Neuf caméras ont été disposées sur huit sites. Il y en a par exemple au carrefour de l'Etoile et dans la zone ferroviaire de la Praille, en direction et aux abords du stade; au stade du Bout-du-Monde, lieu du village Eurofoot 08, à la gare de Lancy et au rond-point de Rive. Le dispositif s'étendra bientôt à d'autres lieux du centre-ville et aux abords des missions diplomatiques.

Exploitées par la police, ces caméras serviront à prévenir les infractions et à fournir des moyens de preuve pour toute procédure judiciaire ou administrative.

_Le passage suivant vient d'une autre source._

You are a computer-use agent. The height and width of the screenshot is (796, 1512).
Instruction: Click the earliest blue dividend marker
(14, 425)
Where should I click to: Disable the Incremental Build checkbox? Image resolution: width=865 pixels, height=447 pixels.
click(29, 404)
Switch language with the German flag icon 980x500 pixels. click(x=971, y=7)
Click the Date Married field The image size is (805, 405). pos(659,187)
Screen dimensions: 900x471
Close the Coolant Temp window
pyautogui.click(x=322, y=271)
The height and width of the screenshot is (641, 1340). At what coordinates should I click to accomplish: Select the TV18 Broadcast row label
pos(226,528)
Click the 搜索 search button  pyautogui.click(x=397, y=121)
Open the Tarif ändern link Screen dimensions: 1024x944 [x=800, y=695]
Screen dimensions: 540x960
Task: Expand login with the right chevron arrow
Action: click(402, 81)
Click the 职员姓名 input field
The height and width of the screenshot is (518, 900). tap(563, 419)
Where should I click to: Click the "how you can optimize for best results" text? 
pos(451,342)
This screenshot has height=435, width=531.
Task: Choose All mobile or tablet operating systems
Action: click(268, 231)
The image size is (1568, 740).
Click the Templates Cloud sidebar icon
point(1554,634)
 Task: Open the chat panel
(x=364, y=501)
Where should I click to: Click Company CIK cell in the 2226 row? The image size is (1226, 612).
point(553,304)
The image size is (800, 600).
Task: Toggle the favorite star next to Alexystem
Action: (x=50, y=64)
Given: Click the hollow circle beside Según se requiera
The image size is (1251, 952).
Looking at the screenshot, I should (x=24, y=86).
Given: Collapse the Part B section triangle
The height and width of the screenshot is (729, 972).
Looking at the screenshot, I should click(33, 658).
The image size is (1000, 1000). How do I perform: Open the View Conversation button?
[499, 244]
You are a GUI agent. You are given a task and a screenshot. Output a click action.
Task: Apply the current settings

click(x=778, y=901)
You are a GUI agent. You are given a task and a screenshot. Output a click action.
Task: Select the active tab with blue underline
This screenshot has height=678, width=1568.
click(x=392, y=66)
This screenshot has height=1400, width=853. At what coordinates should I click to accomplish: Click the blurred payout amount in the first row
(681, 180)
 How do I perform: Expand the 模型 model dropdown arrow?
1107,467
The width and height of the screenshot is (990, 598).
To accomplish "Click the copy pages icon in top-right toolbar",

Les images pourront être visionnées en direct ou enregistrées pour une durée de quatre jours. Elles seront ensuite effacées, sauf en cas d'atteinte aux personnes ou aux biens, auquel cas elles pourront être conservées jusqu'à la fin de la procédure judiciaire.

La police devra tenir à jour une liste des personnes autorisées à visionner les images. Les lieux équipés de caméras seront clairement signalés par des panneaux. La population en sera aussi informée par la Feuille d'avis officielle et les médias.

Le Grand Conseil avait voté en janvier dernier un crédit de 4,7 millions pour financer ce programme. Le débat avait été animé, une partie de la gauche s'y opposant au nom de la liberté menacée ou contestant un coût important «pour trois matches». «Je m'inquiète moins des caméras publiques que de la multiplication des caméras privées, dont il faudra bien s'occuper», avait répondu le conseiller d'Etat socialiste Laurent Moutinot. Selon un décompte effectué récemment par la Ville de Genève, pas moins de 120 caméras installées sur domaine privé surveillent déjà les faits et gestes des Genevois.